All XML documents must start with the XML declaration. If you use Dreamweaver to create your XML documents, the XML declaration is added automatically. The XML declaration is used by the applications calling the XML document to correctly read and interpret the information. By default, Dreamweaver creates XML documents that conform to the 1.0 specification and use the iso-8859-1 (Latin-1/West European) character set. The XML declaration is not an element and is not regarded as part of the XML document.

Next, the document should contain a single root element. In the previous example, the root element is <department>. Suppose, however, the company has more than one department.
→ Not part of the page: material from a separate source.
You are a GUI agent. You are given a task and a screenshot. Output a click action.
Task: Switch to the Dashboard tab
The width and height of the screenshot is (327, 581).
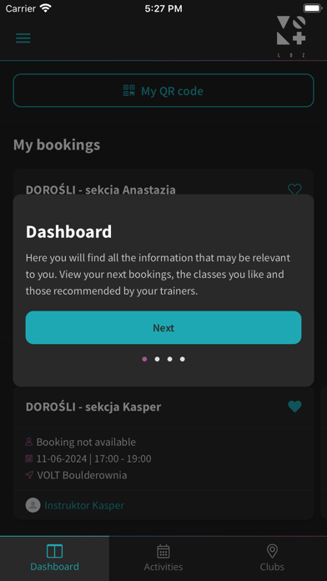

Could a second <department> element be added to the document, like this?

<?xml version="1.0" encoding="iso-8859-1"?>
<department> </department>
<department> </department>

No. You will need to define a new root element in this case: <company>. The new root element can now have any number of child elements, that is, departments:

<company>
 <department>
  	<employee>
    	<name>John Doe</name>
	<job>Software Analyst</job>
    	<salary>2000</salary>
  	</employee>
  <employee>
    	<name>Jane Fletcher</name>
    	<job>Designer</job>
	<salary>2500</salary>
  </employee>
 </department>
 <department>
   <employee>
   </employee>
 </department>
</company>

All other child elements must be enclosed within the root tag.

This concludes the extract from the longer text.